* **TASK TO COMPLETE**: Within the records, find every line that includes the word "card" and copy it.

* **PROVIDED DATA**:
※ ※ ※

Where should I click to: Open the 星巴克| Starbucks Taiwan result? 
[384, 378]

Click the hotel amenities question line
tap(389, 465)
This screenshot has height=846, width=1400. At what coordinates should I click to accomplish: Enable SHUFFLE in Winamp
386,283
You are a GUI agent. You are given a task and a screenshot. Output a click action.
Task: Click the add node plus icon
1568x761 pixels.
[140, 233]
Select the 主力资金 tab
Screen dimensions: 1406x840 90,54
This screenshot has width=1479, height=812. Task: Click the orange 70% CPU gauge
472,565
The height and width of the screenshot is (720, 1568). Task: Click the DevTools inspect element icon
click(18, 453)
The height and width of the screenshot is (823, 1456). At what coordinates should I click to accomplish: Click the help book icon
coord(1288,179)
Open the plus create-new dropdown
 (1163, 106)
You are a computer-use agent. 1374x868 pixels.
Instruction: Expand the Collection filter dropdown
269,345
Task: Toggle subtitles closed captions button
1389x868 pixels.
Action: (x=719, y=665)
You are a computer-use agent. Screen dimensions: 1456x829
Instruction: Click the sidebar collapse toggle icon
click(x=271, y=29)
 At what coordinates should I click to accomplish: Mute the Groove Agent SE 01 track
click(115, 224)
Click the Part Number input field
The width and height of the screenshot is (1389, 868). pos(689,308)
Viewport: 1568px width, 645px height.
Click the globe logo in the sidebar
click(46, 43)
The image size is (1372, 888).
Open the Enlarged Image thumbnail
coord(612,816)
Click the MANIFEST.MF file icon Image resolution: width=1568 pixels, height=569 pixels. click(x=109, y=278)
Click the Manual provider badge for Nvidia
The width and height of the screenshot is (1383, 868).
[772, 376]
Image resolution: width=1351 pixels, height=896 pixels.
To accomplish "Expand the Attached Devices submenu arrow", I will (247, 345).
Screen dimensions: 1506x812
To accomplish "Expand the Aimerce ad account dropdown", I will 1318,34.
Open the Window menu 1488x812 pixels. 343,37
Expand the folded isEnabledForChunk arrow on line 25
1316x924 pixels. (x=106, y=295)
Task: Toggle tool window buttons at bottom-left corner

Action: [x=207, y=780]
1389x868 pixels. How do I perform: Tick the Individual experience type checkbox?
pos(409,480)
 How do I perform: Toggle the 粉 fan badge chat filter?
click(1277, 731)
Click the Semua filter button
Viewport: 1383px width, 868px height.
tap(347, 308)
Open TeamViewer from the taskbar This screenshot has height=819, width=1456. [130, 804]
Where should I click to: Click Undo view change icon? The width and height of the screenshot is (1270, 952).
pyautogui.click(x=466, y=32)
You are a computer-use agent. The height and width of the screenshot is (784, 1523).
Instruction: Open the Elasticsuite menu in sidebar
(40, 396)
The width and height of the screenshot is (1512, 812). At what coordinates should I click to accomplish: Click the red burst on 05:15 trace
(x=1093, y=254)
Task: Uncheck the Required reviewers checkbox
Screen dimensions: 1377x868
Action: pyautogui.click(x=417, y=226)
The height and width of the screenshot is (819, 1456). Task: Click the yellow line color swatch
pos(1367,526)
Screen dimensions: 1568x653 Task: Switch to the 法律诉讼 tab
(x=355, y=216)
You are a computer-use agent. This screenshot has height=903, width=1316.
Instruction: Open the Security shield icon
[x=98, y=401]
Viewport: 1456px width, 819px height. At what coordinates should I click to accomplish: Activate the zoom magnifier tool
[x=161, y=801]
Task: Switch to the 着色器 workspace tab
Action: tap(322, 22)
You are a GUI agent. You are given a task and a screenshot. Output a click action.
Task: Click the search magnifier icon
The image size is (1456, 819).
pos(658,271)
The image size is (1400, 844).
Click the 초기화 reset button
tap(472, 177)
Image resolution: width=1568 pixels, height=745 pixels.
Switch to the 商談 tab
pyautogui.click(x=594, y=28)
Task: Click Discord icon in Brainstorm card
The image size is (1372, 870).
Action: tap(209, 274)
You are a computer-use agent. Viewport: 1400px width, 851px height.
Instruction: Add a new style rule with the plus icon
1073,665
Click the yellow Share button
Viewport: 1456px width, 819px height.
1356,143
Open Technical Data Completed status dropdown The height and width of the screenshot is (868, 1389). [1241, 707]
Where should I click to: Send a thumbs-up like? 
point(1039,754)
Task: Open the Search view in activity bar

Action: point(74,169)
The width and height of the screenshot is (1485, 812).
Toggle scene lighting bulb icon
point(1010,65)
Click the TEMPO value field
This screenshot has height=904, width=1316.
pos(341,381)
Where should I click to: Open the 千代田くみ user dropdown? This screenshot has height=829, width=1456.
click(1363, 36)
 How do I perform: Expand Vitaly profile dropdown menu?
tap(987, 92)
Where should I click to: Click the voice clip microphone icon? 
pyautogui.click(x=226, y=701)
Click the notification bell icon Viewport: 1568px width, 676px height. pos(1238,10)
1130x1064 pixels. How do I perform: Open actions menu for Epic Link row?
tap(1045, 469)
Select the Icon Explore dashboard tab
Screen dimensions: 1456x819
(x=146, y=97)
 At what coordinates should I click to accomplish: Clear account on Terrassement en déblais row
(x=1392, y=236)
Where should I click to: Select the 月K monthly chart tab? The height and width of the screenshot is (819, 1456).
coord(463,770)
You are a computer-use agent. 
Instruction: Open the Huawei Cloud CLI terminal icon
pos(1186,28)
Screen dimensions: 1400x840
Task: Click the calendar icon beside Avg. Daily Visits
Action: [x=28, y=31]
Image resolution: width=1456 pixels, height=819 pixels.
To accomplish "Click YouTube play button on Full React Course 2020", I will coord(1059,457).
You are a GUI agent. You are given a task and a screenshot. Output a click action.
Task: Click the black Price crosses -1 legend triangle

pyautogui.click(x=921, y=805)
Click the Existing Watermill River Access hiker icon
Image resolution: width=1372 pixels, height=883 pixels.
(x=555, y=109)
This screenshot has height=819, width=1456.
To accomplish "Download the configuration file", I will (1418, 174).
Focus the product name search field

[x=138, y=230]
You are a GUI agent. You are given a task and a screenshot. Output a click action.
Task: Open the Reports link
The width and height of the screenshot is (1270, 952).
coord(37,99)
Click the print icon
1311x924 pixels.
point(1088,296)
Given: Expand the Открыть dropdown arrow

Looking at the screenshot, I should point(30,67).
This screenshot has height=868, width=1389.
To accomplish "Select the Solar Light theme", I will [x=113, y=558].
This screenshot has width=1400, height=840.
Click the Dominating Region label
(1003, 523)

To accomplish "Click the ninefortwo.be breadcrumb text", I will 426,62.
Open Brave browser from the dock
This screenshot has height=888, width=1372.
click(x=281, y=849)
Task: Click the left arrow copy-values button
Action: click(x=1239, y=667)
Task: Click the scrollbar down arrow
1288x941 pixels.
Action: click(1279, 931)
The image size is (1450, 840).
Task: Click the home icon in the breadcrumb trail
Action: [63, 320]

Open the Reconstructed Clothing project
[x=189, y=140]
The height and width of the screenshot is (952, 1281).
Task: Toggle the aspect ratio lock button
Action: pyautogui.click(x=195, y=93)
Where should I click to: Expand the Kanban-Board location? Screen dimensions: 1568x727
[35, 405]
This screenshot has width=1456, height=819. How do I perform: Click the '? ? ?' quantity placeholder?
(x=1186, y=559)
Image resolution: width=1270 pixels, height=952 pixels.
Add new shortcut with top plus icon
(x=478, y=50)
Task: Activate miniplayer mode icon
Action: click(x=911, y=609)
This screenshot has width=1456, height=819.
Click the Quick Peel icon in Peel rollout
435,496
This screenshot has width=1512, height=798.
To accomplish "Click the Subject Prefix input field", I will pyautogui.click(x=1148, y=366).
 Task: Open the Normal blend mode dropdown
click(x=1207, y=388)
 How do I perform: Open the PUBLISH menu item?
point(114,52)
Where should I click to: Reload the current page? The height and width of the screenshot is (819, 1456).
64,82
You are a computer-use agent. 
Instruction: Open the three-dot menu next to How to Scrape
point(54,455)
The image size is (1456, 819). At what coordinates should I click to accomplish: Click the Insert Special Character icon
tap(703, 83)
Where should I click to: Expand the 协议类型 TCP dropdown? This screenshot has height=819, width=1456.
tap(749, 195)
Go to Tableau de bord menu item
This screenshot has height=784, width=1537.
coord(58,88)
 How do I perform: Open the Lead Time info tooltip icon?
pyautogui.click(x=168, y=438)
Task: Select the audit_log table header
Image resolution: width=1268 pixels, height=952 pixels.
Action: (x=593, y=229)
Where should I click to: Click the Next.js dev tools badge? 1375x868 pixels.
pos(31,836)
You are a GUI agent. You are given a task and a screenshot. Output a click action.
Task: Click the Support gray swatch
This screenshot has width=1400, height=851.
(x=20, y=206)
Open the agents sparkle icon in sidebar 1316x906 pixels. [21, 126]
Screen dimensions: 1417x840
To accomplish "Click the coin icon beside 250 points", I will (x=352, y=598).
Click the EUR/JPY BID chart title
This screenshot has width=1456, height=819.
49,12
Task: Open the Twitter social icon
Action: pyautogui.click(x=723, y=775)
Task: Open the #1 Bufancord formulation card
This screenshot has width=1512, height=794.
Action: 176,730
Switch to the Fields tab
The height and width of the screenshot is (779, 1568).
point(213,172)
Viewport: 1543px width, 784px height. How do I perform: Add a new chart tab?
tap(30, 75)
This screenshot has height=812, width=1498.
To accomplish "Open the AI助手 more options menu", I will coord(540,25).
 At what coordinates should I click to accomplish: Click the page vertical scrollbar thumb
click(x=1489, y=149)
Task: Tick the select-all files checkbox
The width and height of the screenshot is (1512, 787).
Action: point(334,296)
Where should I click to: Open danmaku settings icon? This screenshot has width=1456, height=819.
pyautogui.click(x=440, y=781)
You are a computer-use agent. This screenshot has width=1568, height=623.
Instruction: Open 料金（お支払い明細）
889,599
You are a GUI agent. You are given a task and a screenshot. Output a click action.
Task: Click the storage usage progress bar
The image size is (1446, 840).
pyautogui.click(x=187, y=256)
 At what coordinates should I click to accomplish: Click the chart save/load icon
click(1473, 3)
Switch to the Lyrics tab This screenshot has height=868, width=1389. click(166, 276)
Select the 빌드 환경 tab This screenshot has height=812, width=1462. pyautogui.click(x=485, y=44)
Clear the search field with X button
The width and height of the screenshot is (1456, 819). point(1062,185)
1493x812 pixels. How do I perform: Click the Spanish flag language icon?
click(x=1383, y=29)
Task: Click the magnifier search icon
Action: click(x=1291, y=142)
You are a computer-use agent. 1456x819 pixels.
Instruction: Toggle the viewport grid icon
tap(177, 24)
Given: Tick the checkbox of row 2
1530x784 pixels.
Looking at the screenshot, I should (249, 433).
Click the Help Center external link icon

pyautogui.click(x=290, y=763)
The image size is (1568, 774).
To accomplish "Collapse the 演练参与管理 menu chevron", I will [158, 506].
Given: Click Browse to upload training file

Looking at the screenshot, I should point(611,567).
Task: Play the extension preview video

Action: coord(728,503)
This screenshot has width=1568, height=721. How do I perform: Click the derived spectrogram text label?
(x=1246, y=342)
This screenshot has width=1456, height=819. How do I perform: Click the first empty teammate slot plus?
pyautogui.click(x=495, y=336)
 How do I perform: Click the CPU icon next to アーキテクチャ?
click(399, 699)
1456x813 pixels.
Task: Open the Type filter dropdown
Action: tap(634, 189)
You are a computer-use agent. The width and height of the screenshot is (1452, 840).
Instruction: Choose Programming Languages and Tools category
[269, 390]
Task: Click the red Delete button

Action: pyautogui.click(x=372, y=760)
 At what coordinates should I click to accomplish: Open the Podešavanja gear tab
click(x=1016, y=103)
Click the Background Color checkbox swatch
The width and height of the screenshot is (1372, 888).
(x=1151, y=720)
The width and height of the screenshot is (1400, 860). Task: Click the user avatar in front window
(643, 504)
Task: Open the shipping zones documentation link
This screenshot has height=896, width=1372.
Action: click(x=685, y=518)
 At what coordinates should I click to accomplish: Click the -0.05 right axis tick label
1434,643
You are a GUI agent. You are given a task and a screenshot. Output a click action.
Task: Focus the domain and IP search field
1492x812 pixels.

※ ※ ※

* **EXERCISE RESULT**:
Task: Click Discord icon in Brainstorm card
Task: Open the #1 Bufancord formulation card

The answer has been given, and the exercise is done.